I'm learning how to use the Intel MMX and SSE instructions in a video application. I have an 8-byte word and I would like to add all 8 bytes and produce a single integer as result. The straightforward method is a series of 7 shifts and adds, but that is slow. What is the fastest way of doing this? Is there an MMX or SSE instruction for this?

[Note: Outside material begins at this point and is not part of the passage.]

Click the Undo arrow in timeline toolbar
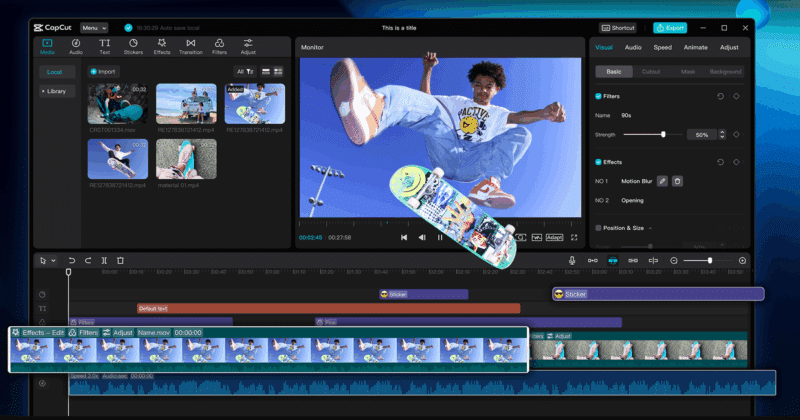Screen dimensions: 800x420 tap(72, 260)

This is the slow way of doing it

unsigned long PackedWord = whatever....
int byte1 = 0xff & (PackedWord);
int byte2 = 0xff & (PackedWord >> 8);
int byte3 = 0xff & (PackedWord >> 16);
int byte4 = 0xff & (PackedWord >> 24);
int byte5 = 0xff & (PackedWord >> 32);
int byte6 = 0xff & (PackedWord >> 40);
int byte7 = 0xff & (PackedWord >> 48);
int byte8 = 0xff & (PackedWord >> 56);
int sum = byte1 + byte2 + byte3 + byte4 + byte5 + byte6 + byte7 + byte8;
3

There are 3 answers

2
nickie On

Based on the suggestion of @harold, you'd want something like:

#include <emmintrin.h>

inline int bytesum(uint64_t pw)
{
  __m64 result = _mm_sad_pu8(*((__m64*) &pw), (__m64) 0LLU); // aka psadbw
  return _mm_cvtsi64_si32(result);
}
0
fuz On

I'm not an assembly guru but this code should be a little bit faster on platforms that don't have fancy SIMD instructions:

#include <stdint.h>

int bytesum(uint64_t pw) {
    uint64_t a, b, mask;

    mask = 0x00ff00ff00ff00ffLLU;
    a = (pw >> 8) & mask;
    b = pw & mask;
    pw = a + b;

    mask = 0x0000ffff0000ffffLLU;
    a = (pw >> 16) & mask;
    b = pw & mask;
    pw = a + b;

    return (pw >> 32) + (pw & 0xffffffffLLU);
}

The idea is that you first add every other byte, then every other word, and finally every other doubleworld.

0
Veedrac On

You can do this with a horizontal sum-by-multiply after one pairwise reduction:

uint16_t bytesum(uint64_t x) {
    uint64_t pair_bits = 0x0001000100010001LLU;
    uint64_t mask = pair_bits * 0xFF;

    uint64_t pair_sum = (x & mask) + ((x >> 8) & mask);
    return (pair_sum * pair_bits) >> (64 - 16);
}

This produces much leaner code than doing three pairwise reductions.